Bridging the Accuracy Gap for 2-bit Quantized Neural Networks (QNN)

TL;DR

This paper introduces novel techniques for 2-bit quantization of neural networks, achieving accuracy comparable to full-precision models by separately optimizing weight and activation quantizations.

Contribution

It presents PACT and SAWB, two methods for activation and weight quantization, respectively, that together enable high-accuracy 2-bit QNNs without exhaustive search.

Findings

Achieves state-of-the-art accuracy for 2-bit QNNs.

PACT optimizes activation clipping during training.

SAWB minimizes quantization error based on weight statistics.

Abstract

Deep learning algorithms achieve high classification accuracy at the expense of significant computation cost. In order to reduce this cost, several quantization schemes have gained attention recently with some focusing on weight quantization, and others focusing on quantizing activations. This paper proposes novel techniques that target weight and activation quantizations separately resulting in an overall quantized neural network (QNN). The activation quantization technique, PArameterized Clipping acTivation (PACT), uses an activation clipping parameter $\alpha$ that is optimized during training to find the right quantization scale.
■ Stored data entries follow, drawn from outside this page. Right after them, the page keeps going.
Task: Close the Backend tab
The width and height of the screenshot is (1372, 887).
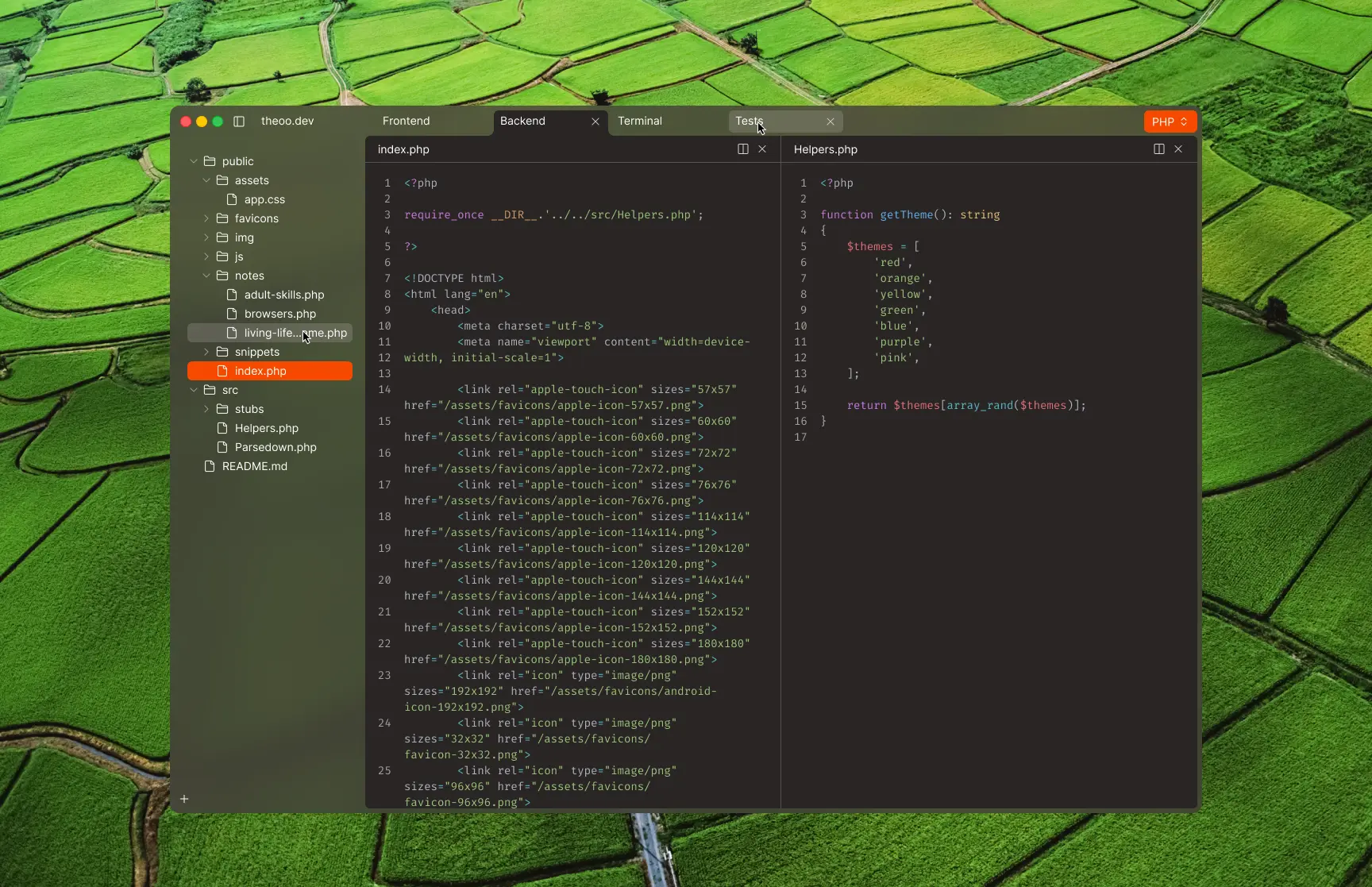Action: [x=595, y=121]
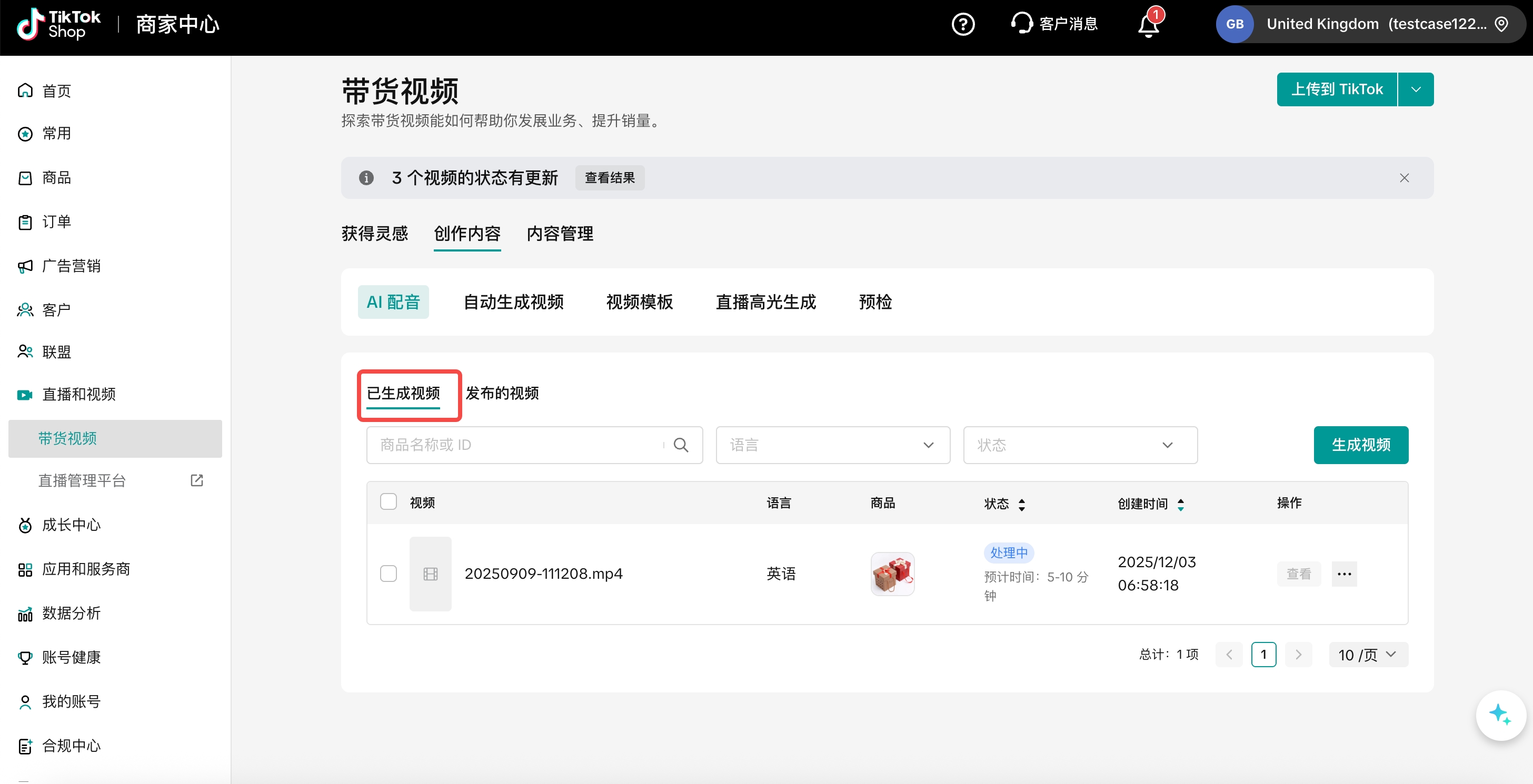Click external link icon beside 直播管理平台
This screenshot has height=784, width=1533.
(197, 480)
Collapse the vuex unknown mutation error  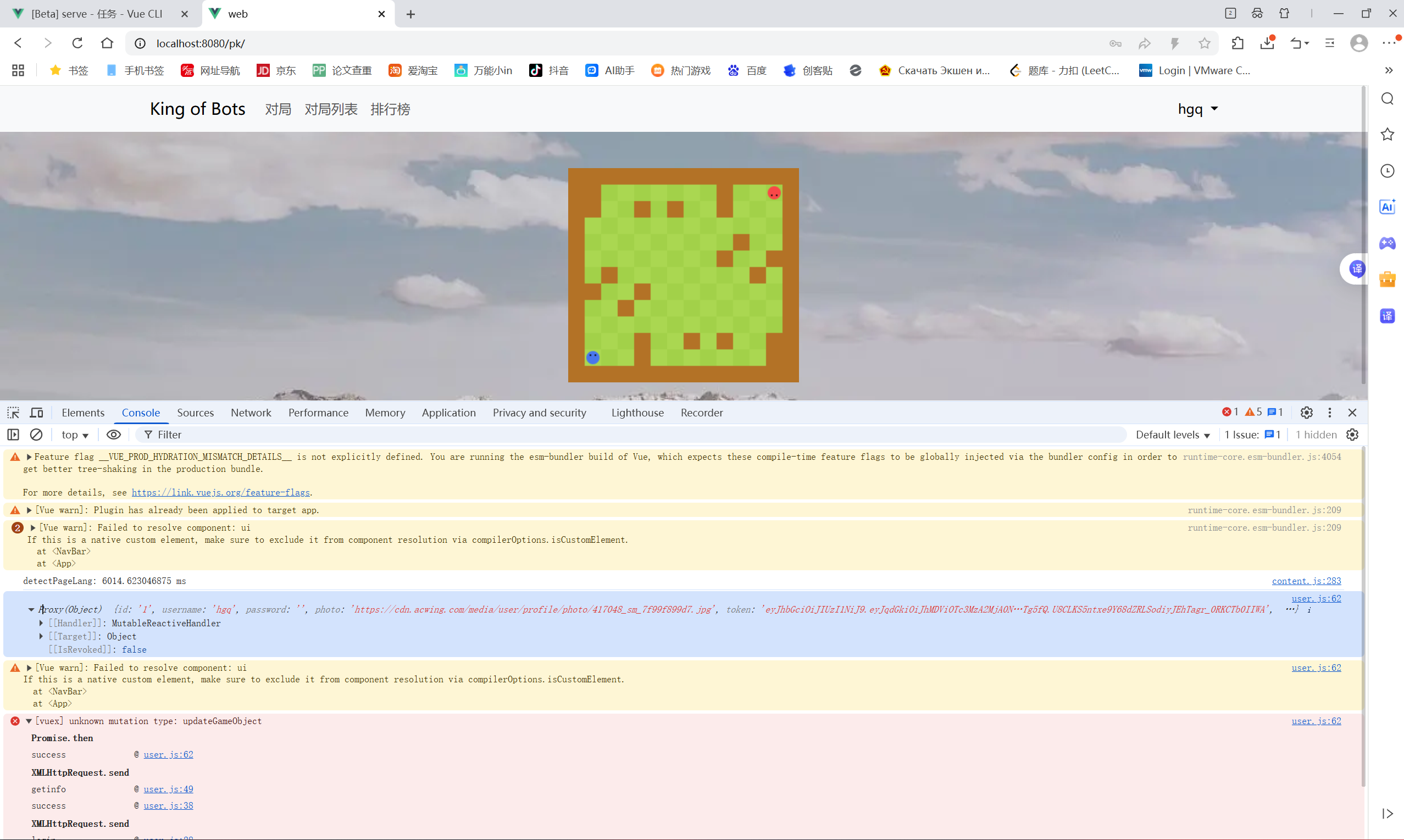29,721
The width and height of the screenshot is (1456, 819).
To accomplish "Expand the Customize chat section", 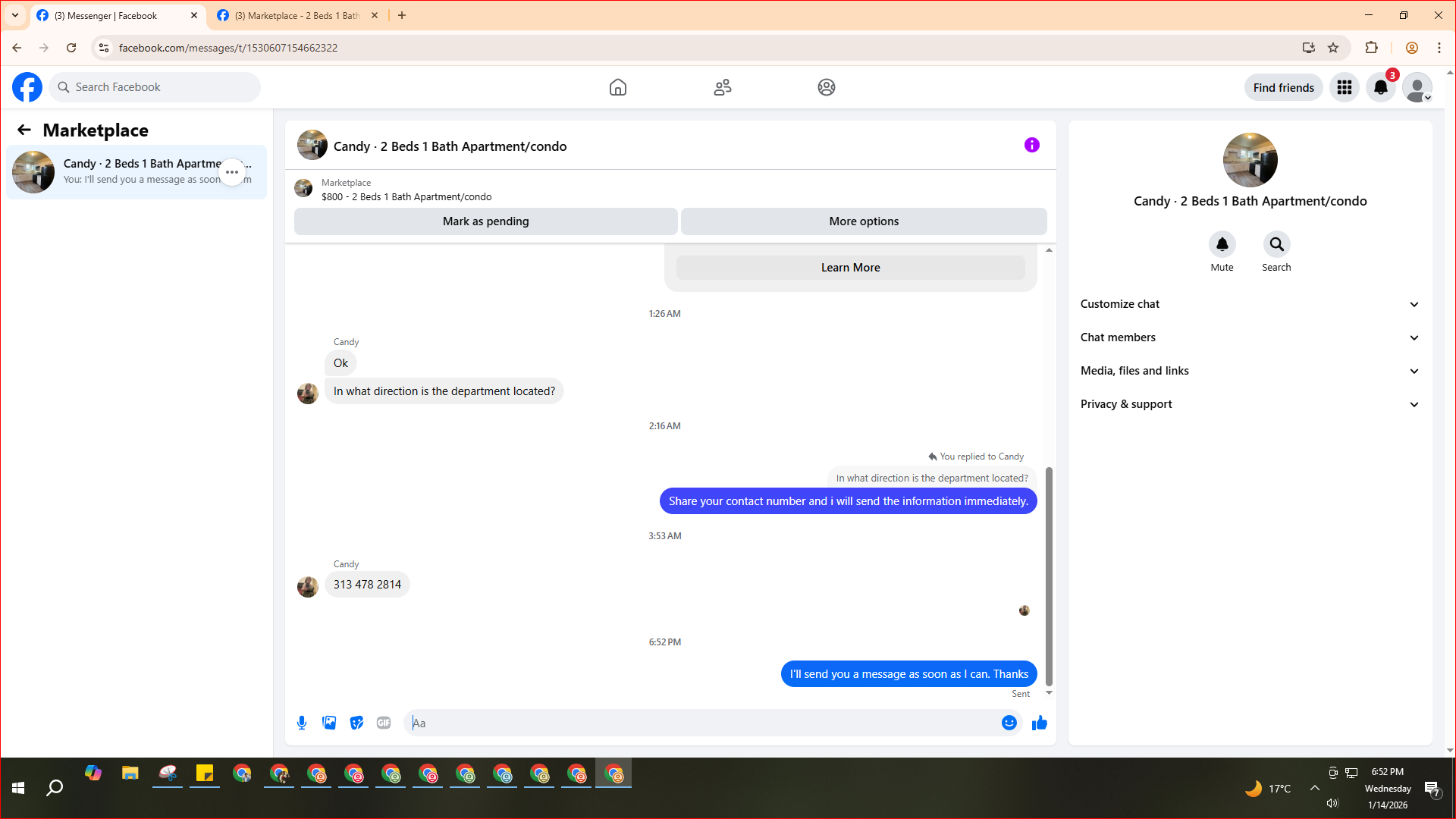I will [x=1250, y=304].
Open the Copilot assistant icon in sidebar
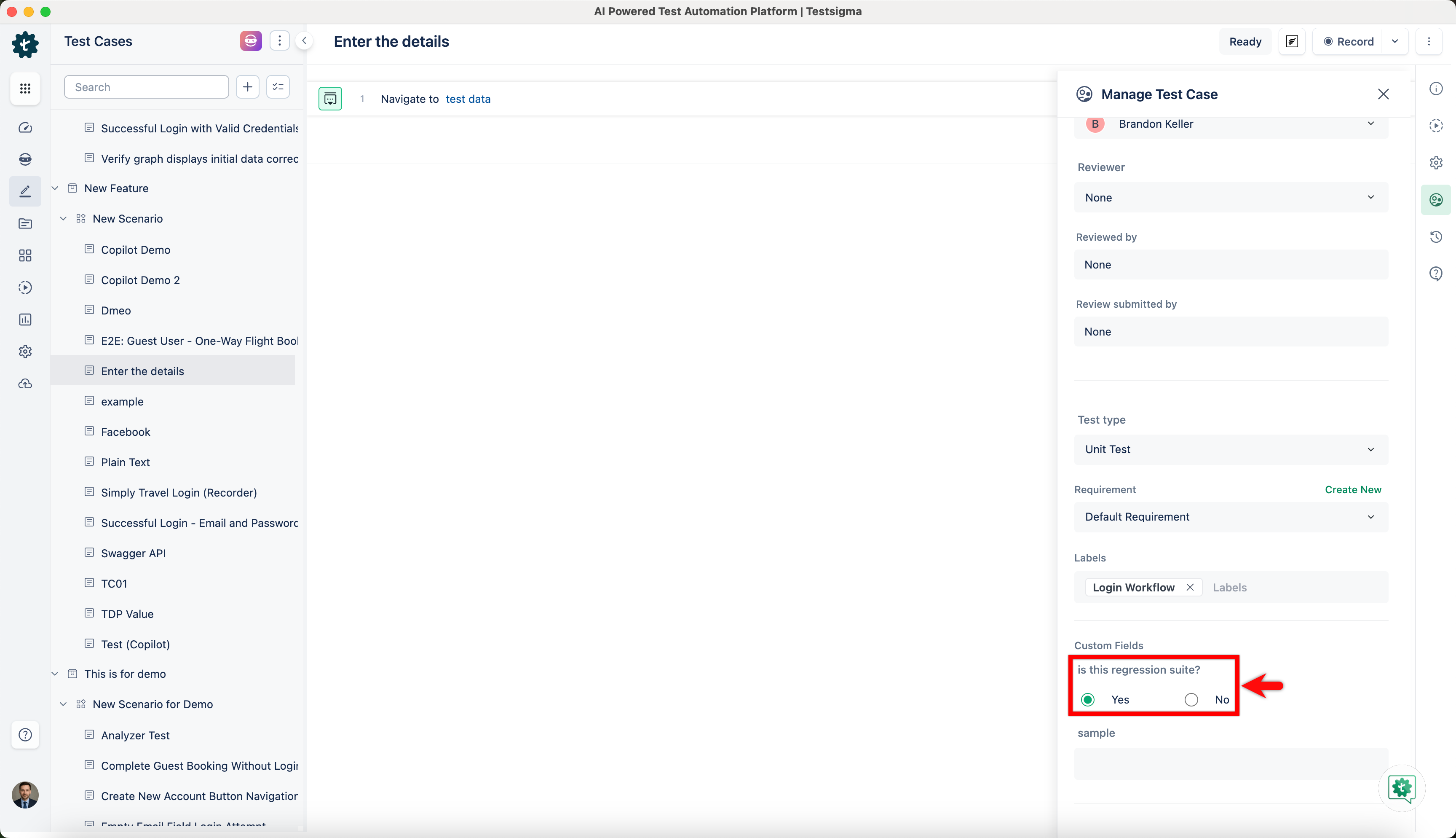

The weight quantization scheme, statistics-aware weight binning (SAWB), finds the optimal scaling factor that minimizes the quantization error based on the statistical characteristics of the distribution of weights without the need for an exhaustive search. The combination of PACT and SAWB results in a 2-bit QNN that achieves state-of-the-art classification accuracy (comparable to full precision networks) across a range of popular models and datasets.